SaaS service providers must always consider the large number of users when designing an appropriate business architecture. The large user base and massive user data require both efficiency and stability in the infrastructure construction. However, traditional infrastructure construction programs are costly, laborious, and involve complex implementation.
As a result, a more economical cloud service platform that is more convenient for extension has become the first choice for SaaS providers. However, to build a high-performance SaaS application, cloud service infrastructure alone is not enough. The key to determining product performance is in designing and implementing a system architecture that complies with specific business needs using the cloud service platform.
Hangzhou HUPUN Network Technology Co. Ltd, a start-up SaaS provider, faced these problems in the early stages of development. This post elaborates how Hangzhou HUPUN Network Technology utilized Alibaba Cloud services and adopted relatively cost-effective solutions to solve database usage problems for massive users.
Note: Some of the Alibaba Cloud products mentioned in this article are not yet available for the international market.
The overall architecture of our SaaS e-commerce ERP is based on the Alibaba Cloud service platform, as shown in Figure 1.
The scheme not only utilizes the advantages of Alibaba Cloud (no maintenance and wear of physical machines, flexible configuration upgrades, mature backup and snapshot solutions) but also avoids single points of failures that the system is prone to through a cluster architecture. Ideally, this improves the flexibility and availability of elastic system resizing.
For us, as a SaaS-oriented enterprise, data is concentrated and data volume is large. Therefore, databases are a key node in our overall structure, and ensuring the stability and performance of databases is our top priority.

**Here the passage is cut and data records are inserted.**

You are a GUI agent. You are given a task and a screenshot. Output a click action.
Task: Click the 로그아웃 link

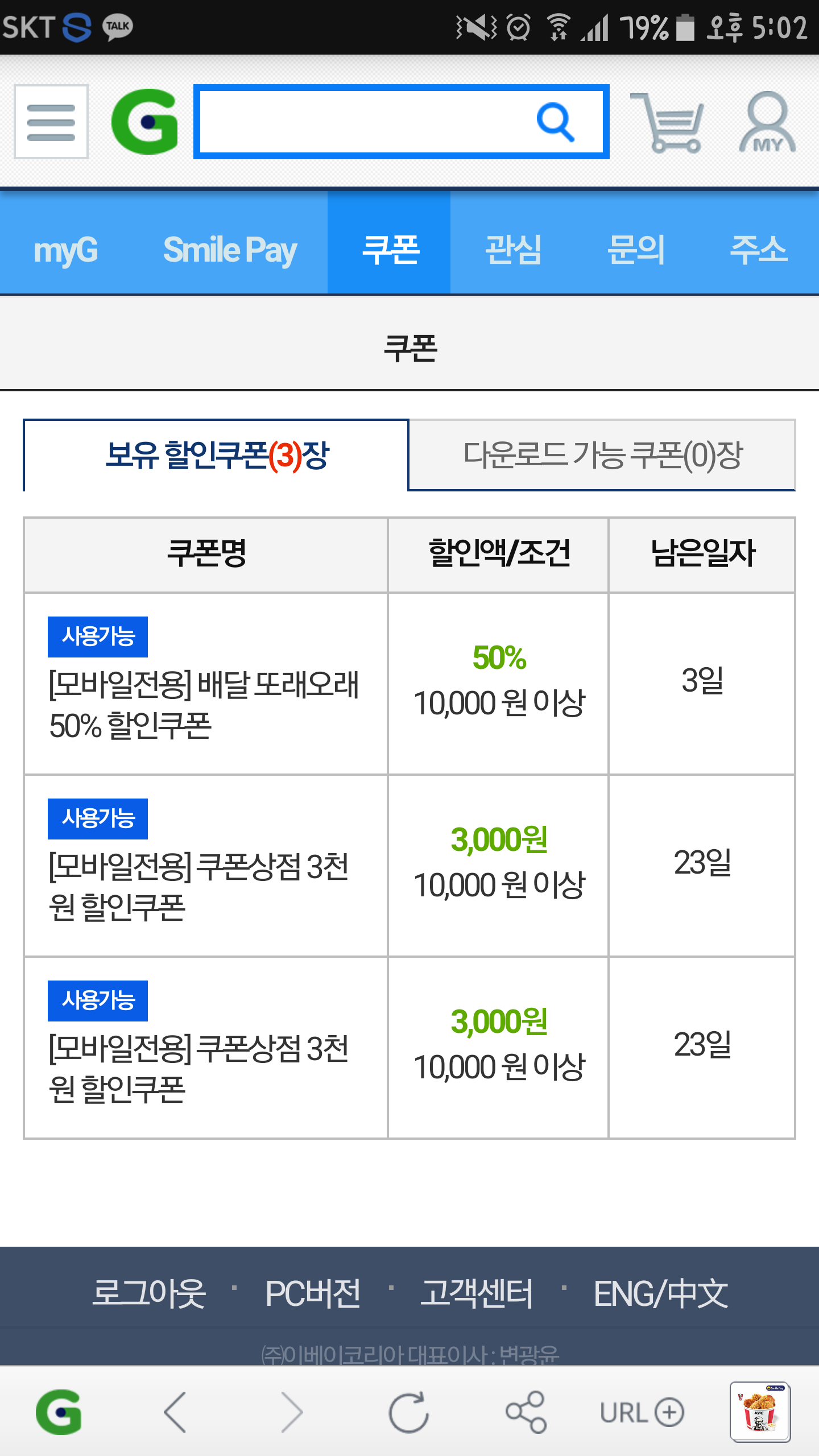click(x=148, y=1294)
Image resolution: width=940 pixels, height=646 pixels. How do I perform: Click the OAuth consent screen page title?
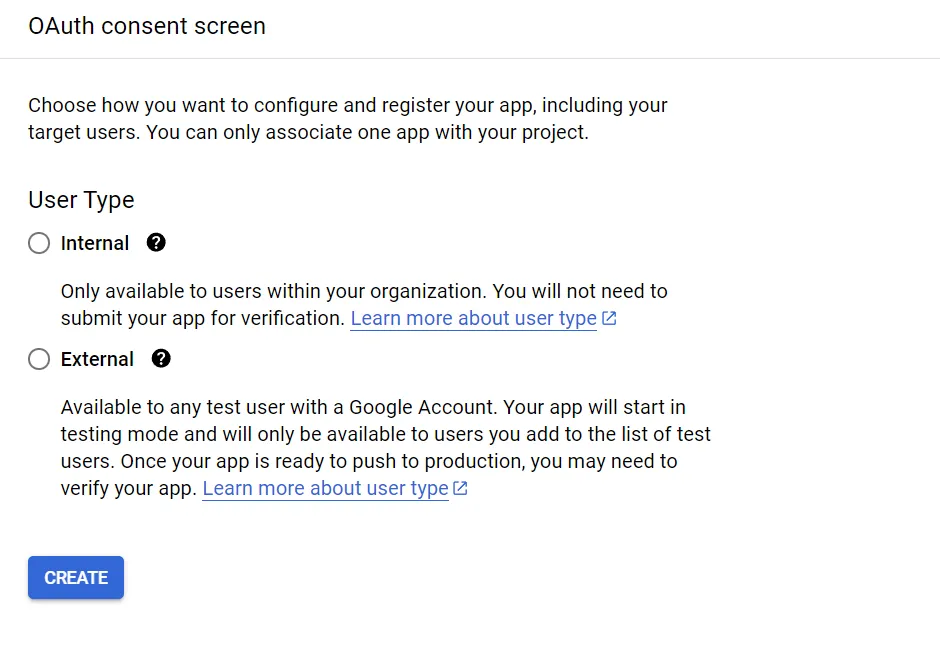coord(147,26)
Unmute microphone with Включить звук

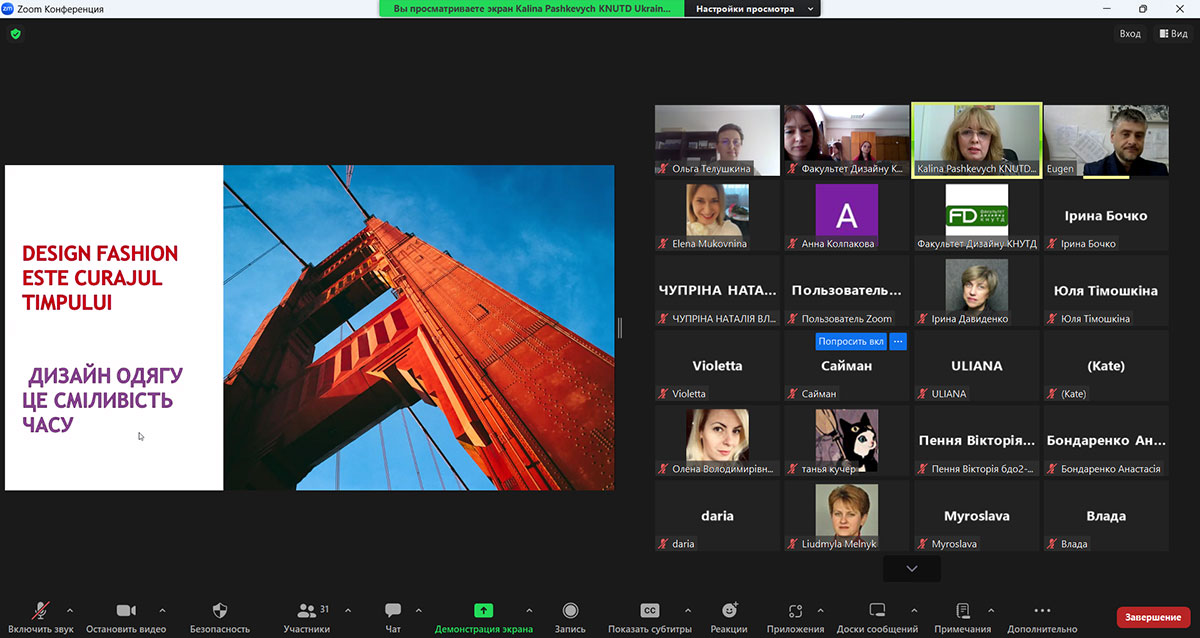point(41,611)
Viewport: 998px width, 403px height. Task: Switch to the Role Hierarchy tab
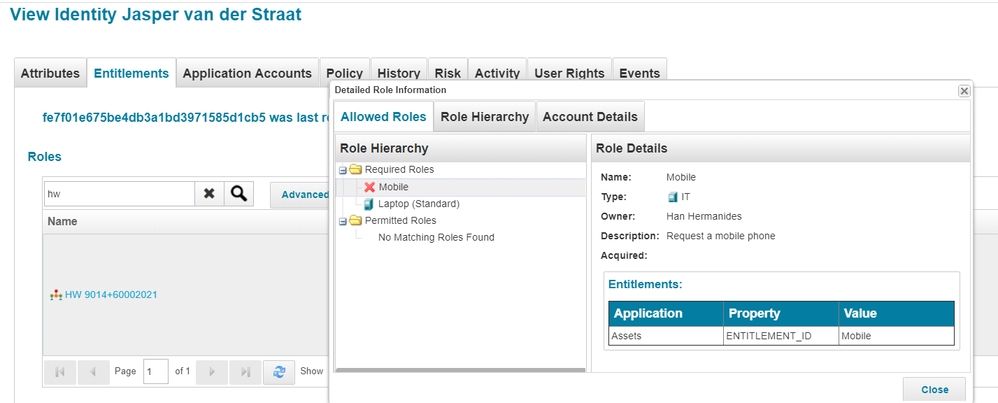484,117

When a user enters the rapid growth period, the stock data and growth rate of core business tables cannot be managed by a single database. Almost all single-database configurations are subject to physical performance bottlenecks. Even if you upgrade the configuration, there will be constraints on costs and resources. Therefore, we should give priority to database sharding as a feasible solution. The main analysis ideas are as follows.
Considering the business characteristics, we finally adopted the more common horizontal splitting + vertical splitting policy in the industry, and independently completed the development data access encapsulation layer between DAO and JDBC.
The philosophy of horizontal split is to split data originally stored in a single RDS database into multiple databases by business ID (see Figure 2). After the split, the number and structure of tables are consistent among various databases. To carry out the horizontal split, you should first establish a unique business master table, i.e, data in all the other tables has direct or indirect master-slave relationships with the master table ID (the business ID), which implies that you can perform the split of all the data through the master table ID. We chose the user table as the master business table, and other business tables or their parent tables contain a user ID. Therefore, the goal of our data split is to store the data of different users into different databases.
After determining the split rules, the next step entails encapsulating the Spring data access encapsulation layer (DB Wrapper). DB Wrapper is between Data Access Object (DAO) and Java Database Connectivity (JDBC), and basic operations on the database through each business DAO will go through DB Wrapper. It mainly serves to make the changes to the database architecture transparent to the business layer. The business layer can call the database operation interface provided by DB Wrapper as it operates on a single database. The DB Wrapper encapsulation completely handles the logic determining the database on which to operate (see Figure 3).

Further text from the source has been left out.